▶ ASSIGNED TASK: All records given below must be printed word for word.

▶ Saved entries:
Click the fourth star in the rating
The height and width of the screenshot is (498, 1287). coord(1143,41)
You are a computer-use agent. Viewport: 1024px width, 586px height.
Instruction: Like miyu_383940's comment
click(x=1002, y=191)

▶ REPLY TO THE TASK:
Click the fourth star in the rating
The height and width of the screenshot is (498, 1287). coord(1143,41)
You are a computer-use agent. Viewport: 1024px width, 586px height.
Instruction: Like miyu_383940's comment
click(x=1002, y=191)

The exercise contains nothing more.